==== DATA FOR REVIEW
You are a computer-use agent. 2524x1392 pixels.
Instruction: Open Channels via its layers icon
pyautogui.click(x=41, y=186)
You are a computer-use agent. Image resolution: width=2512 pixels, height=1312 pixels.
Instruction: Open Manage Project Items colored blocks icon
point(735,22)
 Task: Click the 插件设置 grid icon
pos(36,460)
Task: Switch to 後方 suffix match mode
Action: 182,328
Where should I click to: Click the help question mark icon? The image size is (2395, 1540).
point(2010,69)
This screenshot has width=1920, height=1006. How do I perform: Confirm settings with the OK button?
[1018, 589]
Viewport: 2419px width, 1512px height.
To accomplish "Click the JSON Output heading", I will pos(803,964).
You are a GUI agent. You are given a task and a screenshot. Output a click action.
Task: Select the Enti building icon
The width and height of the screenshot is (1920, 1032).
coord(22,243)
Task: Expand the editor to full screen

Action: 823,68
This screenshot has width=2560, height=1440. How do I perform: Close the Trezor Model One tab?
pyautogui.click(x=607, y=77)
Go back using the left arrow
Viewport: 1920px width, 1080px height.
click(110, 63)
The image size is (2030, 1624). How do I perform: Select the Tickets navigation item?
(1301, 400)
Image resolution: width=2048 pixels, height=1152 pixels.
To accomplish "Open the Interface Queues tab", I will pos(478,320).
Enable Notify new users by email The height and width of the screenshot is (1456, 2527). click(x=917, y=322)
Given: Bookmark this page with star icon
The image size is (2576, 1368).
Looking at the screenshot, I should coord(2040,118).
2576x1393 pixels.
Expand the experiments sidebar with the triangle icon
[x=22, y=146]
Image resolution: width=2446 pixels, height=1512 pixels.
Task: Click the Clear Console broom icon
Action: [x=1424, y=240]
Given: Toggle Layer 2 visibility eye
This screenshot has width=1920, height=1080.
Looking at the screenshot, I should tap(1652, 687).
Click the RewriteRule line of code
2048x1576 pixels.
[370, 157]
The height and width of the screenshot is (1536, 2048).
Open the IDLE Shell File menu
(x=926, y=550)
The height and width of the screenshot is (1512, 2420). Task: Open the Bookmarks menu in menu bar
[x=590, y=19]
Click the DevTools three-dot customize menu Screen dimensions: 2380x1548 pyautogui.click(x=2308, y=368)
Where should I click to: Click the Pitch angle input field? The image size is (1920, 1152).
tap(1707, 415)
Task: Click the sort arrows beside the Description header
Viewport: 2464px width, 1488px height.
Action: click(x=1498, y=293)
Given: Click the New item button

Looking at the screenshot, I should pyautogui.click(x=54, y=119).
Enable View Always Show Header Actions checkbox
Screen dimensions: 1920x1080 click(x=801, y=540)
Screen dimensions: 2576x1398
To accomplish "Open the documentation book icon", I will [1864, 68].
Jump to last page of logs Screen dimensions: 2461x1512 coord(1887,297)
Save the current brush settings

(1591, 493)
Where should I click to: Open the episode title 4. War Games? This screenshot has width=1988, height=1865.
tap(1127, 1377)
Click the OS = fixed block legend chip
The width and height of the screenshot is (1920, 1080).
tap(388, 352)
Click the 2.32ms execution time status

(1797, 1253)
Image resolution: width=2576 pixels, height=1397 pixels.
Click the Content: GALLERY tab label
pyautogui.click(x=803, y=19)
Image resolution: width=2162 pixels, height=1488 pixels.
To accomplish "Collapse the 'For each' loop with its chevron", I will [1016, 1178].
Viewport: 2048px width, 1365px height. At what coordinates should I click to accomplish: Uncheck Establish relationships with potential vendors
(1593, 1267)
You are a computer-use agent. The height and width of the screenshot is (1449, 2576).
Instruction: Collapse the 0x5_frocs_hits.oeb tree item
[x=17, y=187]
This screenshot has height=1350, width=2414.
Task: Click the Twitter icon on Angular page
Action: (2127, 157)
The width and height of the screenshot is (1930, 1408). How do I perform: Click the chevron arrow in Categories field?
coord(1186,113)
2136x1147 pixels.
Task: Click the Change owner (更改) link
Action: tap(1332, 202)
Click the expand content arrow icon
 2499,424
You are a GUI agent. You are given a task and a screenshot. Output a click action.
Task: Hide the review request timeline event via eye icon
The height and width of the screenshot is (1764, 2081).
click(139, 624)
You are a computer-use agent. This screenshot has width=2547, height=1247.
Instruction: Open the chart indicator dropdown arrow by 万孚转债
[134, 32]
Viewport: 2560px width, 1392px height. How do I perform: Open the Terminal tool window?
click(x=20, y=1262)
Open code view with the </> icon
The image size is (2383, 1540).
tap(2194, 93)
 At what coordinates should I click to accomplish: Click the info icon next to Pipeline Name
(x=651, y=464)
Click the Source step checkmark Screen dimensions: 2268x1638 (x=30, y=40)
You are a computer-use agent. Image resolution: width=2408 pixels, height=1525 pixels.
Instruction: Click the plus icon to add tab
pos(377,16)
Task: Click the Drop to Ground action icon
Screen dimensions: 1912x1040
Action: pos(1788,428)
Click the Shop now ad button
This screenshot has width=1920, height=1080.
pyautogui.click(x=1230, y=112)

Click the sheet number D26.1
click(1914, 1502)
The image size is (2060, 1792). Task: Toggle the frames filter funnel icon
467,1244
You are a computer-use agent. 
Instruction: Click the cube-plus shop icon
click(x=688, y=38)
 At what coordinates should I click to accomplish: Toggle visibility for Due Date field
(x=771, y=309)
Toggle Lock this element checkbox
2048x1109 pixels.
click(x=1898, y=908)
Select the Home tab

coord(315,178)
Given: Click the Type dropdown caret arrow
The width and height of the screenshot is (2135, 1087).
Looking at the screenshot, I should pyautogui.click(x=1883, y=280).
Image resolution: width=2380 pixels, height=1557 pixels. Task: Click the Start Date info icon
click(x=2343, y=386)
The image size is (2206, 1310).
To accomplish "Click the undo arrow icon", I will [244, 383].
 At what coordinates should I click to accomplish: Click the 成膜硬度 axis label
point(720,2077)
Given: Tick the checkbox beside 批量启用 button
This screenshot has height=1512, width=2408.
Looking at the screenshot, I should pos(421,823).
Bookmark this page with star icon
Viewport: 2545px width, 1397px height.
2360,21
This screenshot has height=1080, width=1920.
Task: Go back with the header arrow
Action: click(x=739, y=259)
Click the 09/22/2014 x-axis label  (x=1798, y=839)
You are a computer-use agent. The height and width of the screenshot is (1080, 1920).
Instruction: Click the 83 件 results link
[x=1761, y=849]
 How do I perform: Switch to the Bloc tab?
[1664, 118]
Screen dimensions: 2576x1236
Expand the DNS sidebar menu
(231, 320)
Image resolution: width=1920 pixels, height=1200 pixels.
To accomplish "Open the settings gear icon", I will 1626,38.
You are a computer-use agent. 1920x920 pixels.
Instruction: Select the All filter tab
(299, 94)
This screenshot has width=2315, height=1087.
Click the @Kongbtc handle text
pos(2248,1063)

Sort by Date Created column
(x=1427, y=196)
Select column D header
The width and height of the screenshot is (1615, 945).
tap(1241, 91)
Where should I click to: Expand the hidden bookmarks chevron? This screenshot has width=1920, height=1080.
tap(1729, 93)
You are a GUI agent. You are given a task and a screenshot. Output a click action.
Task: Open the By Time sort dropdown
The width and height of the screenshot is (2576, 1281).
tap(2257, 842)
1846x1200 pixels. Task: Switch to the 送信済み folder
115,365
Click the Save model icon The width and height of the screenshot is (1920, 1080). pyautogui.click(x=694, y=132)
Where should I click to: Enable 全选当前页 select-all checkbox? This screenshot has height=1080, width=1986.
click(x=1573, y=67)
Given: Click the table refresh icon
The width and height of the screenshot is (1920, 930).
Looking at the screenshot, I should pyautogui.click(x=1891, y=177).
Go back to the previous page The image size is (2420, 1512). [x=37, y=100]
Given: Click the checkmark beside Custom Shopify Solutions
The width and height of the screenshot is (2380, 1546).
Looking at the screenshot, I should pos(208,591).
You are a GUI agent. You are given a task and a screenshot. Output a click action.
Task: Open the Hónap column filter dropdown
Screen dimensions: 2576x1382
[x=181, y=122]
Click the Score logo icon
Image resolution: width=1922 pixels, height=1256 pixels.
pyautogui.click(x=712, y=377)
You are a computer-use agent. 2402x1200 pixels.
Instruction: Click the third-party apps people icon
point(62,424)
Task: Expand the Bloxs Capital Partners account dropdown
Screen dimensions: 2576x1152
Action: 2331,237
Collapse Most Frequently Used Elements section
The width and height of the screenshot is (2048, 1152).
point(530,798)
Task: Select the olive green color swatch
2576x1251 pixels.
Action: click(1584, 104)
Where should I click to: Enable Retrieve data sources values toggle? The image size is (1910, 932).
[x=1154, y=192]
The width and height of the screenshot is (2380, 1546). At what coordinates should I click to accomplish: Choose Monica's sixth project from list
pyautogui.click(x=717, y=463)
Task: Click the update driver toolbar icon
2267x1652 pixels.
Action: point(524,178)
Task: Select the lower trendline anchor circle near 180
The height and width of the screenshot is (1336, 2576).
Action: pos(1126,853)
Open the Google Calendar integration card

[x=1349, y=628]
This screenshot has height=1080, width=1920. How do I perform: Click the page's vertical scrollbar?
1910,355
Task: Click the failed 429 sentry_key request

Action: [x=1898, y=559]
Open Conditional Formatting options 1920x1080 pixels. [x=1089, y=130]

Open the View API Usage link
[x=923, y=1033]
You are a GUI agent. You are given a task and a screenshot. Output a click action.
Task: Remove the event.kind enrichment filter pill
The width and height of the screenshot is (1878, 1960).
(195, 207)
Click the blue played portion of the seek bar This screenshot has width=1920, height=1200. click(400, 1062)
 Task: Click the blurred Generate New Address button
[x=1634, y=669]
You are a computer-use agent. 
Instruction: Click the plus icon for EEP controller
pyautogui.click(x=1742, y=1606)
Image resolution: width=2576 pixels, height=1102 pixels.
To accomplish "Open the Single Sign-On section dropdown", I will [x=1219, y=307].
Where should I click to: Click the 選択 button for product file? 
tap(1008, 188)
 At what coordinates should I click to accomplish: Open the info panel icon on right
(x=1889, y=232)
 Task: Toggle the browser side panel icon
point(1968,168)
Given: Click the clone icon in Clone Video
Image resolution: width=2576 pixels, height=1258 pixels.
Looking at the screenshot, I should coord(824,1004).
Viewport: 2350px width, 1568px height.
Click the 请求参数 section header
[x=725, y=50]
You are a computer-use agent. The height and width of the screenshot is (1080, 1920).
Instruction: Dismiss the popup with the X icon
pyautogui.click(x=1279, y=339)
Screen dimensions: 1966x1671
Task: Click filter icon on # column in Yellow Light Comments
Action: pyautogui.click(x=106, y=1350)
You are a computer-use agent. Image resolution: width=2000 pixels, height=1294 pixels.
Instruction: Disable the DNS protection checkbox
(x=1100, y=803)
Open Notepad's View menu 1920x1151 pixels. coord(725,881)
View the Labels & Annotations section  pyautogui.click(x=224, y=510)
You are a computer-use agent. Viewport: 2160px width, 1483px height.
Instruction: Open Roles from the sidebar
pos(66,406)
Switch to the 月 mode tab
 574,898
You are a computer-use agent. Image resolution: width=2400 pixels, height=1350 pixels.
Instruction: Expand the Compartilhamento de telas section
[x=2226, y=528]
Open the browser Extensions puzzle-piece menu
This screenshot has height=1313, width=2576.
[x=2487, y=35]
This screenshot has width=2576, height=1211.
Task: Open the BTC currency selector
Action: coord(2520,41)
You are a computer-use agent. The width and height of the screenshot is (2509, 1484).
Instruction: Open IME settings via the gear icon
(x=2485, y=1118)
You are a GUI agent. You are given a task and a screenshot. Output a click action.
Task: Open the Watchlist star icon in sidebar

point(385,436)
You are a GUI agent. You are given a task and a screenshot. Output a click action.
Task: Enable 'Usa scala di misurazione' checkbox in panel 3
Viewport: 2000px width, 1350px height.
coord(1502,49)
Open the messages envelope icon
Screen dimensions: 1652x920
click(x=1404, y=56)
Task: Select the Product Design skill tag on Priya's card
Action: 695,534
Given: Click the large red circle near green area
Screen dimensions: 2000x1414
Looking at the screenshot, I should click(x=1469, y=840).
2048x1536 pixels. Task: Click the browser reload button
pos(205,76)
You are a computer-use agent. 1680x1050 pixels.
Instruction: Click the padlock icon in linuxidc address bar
========
YOUR INSTRUCTIONS » A single number is expected: the count of lines in the entries that carry the string "code".

RESPONSE » 2